Work to complete:
Render the data below as a Markdown table with two columns, Row and Text, where Row numbers each line and Text holds the line. Omit any blank lines.

start

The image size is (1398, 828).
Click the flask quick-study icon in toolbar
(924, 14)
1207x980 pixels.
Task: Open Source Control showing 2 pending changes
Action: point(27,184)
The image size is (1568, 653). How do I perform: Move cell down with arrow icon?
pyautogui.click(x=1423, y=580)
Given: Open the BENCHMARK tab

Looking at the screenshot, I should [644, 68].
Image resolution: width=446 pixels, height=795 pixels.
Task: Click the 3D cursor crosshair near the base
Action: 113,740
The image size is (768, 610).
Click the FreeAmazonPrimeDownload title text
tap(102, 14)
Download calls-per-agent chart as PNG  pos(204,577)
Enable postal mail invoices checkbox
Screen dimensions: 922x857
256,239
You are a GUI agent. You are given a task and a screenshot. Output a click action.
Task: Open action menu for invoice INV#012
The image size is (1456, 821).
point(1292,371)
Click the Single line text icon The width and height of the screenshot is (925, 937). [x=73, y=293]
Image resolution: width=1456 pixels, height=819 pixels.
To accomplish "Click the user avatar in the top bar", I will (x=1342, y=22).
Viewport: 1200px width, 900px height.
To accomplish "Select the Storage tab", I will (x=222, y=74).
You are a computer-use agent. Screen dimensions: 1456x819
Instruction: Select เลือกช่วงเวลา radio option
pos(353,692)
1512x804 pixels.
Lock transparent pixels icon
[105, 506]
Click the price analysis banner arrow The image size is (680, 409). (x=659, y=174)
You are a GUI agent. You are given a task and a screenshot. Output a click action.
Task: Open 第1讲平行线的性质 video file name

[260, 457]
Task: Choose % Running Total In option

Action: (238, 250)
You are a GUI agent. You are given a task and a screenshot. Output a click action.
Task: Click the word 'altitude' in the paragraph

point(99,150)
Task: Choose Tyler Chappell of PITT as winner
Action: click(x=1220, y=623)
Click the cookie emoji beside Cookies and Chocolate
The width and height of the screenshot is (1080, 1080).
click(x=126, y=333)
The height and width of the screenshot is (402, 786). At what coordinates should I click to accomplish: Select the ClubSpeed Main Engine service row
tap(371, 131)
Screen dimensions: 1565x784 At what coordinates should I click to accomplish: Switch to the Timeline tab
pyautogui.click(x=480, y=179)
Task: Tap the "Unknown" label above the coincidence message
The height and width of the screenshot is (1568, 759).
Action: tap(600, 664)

end

Result of the task:
| Row | Text |
|---|---|
| 1 | The image size is (1398, 828). |
| 2 | Click the flask quick-study icon in toolbar |
| 3 | (924, 14) |
| 4 | 1207x980 pixels. |
| 5 | Task: Open Source Control showing 2 pending changes |
| 6 | Action: point(27,184) |
| 7 | The image size is (1568, 653). How do I perform: Move cell down with arrow icon? |
| 8 | pyautogui.click(x=1423, y=580) |
| 9 | Given: Open the BENCHMARK tab |
| 10 | Looking at the screenshot, I should [644, 68]. |
| 11 | Image resolution: width=446 pixels, height=795 pixels. |
| 12 | Task: Click the 3D cursor crosshair near the base |
| 13 | Action: 113,740 |
| 14 | The image size is (768, 610). |
| 15 | Click the FreeAmazonPrimeDownload title text |
| 16 | tap(102, 14) |
| 17 | Download calls-per-agent chart as PNG  pos(204,577) |
| 18 | Enable postal mail invoices checkbox |
| 19 | Screen dimensions: 922x857 |
| 20 | 256,239 |
| 21 | You are a GUI agent. You are given a task and a screenshot. Output a click action. |
| 22 | Task: Open action menu for invoice INV#012 |
| 23 | The image size is (1456, 821). |
| 24 | point(1292,371) |
| 25 | Click the Single line text icon The width and height of the screenshot is (925, 937). [x=73, y=293] |
| 26 | Image resolution: width=1456 pixels, height=819 pixels. |
| 27 | To accomplish "Click the user avatar in the top bar", I will (x=1342, y=22). |
| 28 | Viewport: 1200px width, 900px height. |
| 29 | To accomplish "Select the Storage tab", I will (x=222, y=74). |
| 30 | You are a computer-use agent. Screen dimensions: 1456x819 |
| 31 | Instruction: Select เลือกช่วงเวลา radio option |
| 32 | pos(353,692) |
| 33 | 1512x804 pixels. |
| 34 | Lock transparent pixels icon |
| 35 | [105, 506] |
| 36 | Click the price analysis banner arrow The image size is (680, 409). (x=659, y=174) |
| 37 | You are a GUI agent. You are given a task and a screenshot. Output a click action. |
| 38 | Task: Open 第1讲平行线的性质 video file name |
| 39 | [260, 457] |
| 40 | Task: Choose % Running Total In option |
| 41 | Action: (238, 250) |
| 42 | You are a GUI agent. You are given a task and a screenshot. Output a click action. |
| 43 | Task: Click the word 'altitude' in the paragraph |
| 44 | point(99,150) |
| 45 | Task: Choose Tyler Chappell of PITT as winner |
| 46 | Action: click(x=1220, y=623) |
| 47 | Click the cookie emoji beside Cookies and Chocolate |
| 48 | The width and height of the screenshot is (1080, 1080). |
| 49 | click(x=126, y=333) |
| 50 | The height and width of the screenshot is (402, 786). At what coordinates should I click to accomplish: Select the ClubSpeed Main Engine service row |
| 51 | tap(371, 131) |
| 52 | Screen dimensions: 1565x784 At what coordinates should I click to accomplish: Switch to the Timeline tab |
| 53 | pyautogui.click(x=480, y=179) |
| 54 | Task: Tap the "Unknown" label above the coincidence message |
| 55 | The height and width of the screenshot is (1568, 759). |
| 56 | Action: tap(600, 664) |